5) Examinemos el segundo asunto del punto anterior: el relativo al control de los poderes. Quizá el autor se refiera sobre todo a la Asamblea Nacional (congreso), en donde no hay ninguna representación de la oposición. Es verdad. Pero no puede ocultarse el hecho de que si no hay opositores allí es porque éstos decidieron no participar en las elecciones correspondientes, apostando a llegar al poder por otros medios, no precisamente democráticos y lícitos. Ahora los dirigentes están arrepentidos, consideran que su apuesta fue un error y han declarado que piensan participar en las próximas elecciones para ese órgano de poder. Hacen bien.
6) Ninguna de las “misiones” (en materia educativa, de salud, alimentaria, etc.) creadas por el gobierno, dice Krauze, “ha alcanzado los resultados que se pretenden. Su mayor impacto ha sido cultural”. Hombre, no es un resultado despreciable ni menor. Pero no es toda la verdad. Son muchos los que pueden ver los buenos resultados (incluyendo todo género de agencias internacionales, ONG, etc.). Por ejemplo, los datos que proporcionan fuentes nada sospechosas de chavismo, como la CEPAL y Naciones Unidas, muestran que las condiciones en Venezuela han cambiado favorablemente para los sectores populares en el campo de la educación (hace poco, Venezuela fue declarada por la UNESCO como país libre de analfabetismo), la salud, la alimentación, entre otros. Pero sobre todo, los que pueden ver claramente resultados son los millones de pobres beneficiados. Hay que apuntar también en esta lista a una buena proporción de los de ciudadanos de clase media y hasta a miembros de la clase alta. Pero ni éstos ni Krauze están dispuestos a verlo.

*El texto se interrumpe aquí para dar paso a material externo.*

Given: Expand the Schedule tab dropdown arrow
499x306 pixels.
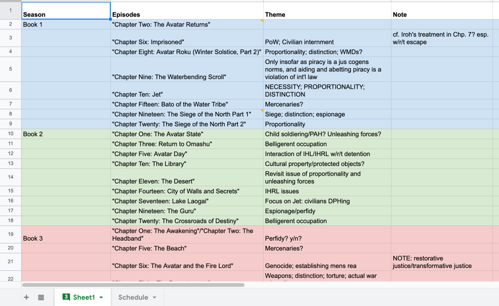Looking at the screenshot, I should click(154, 297).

Y aquí radica en buena parte el problema del libro de Krauze: está atravesado por una visión recortada e ideológicamente sesgada. No es que no pueda ver, sino que no quiere ver. O mejor: sólo quiere ver lo que sus propósitos políticos y sus compromisos ideológicos le marcan. Es por eso que, para él, el proyecto bolivariano ha fracasado en todos los frentes, Chávez es un peligro insoportable y el paisaje sociopolítico de Venezuela es desolador. Los matices, cuando se ve obligado a hacerlos, son solamente para confirmar la regla absolutamente negativa que ha construido su propio prejuicio.

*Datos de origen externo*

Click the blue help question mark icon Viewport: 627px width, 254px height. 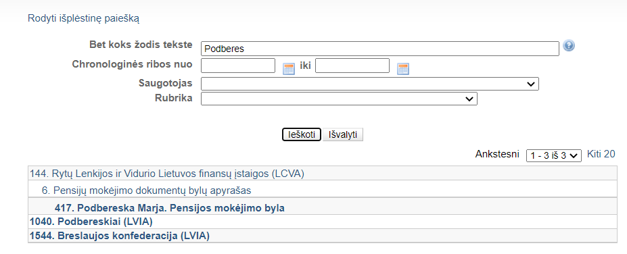(569, 45)
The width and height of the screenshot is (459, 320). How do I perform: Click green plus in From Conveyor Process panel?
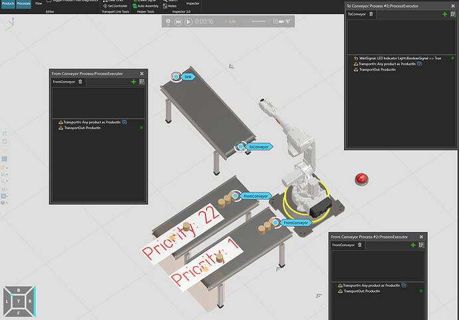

Para caracterizar este estado de ánimo, Roberto Hernández Montoya ha usado el término negacionismo. Se refiere a una imbatible negación de los hechos que, a veces, raya en lo ridículo. Para los afectados, el costo es no entender nada de lo que pasa a su alrededor. Los negacionistas, explica, no pueden ver “las misiones, niegan puentes, niegan autopistas, niegan la alfabetización, niegan los cientos de miles de personas que recuperaron la visión [...], las decenas de millones de libros a bajo precio o gratuitos. Niegan todo. Niegan los beneficios de la abolición del crédito indexado, indizado o mexicano. Se curan en un módulo [de salud] de Barrio Adentro y lo niegan. Pierden un realero en el Stanford Bank [que estafó a un número indeterminado de venezolanos por más de 2 mil millones de dólares] y lo niegan o la pagan con Chávez con la argumentación idiota de que por su culpa corrieron hacia el Stanford, temerosos de que Chávez les incautase su dinero. No lo ha hecho en diez años, la empresa privada ha seguido su curso de exacción, ganando dinero como nunca antes y todavía temen más a Chávez que a Stanford. Ser idiota es el lujo más costoso”. Enseguida explica que el desorden de la conducta que designa el negacionismo “no es solo negar algo, sino también ocultarlo, ignorarlo en una cortina de silencio estridente. Fue patético cómo los medios golpistas silenciaron el segundo Oscar que [en la última entrega] se ganó Sean Penn [actor estadounidense que simpatiza con la causa bolivariana]. No ven la obra de gobierno, pero cuando ponen una cadena [televisiva] para que al fin la vean, entonces apagan el televisor o se van a un canal por cable. Exilio interior. No quieren ver, no sea que tengan que admitir lo que no quieren admitir: que este es el único gobierno bueno en lo que va de República. No es perfecto, ¿alguien dijo que lo era?, pero es el mejor”.(10) Es —digo yo— lo mismo que le pasa a Krauze.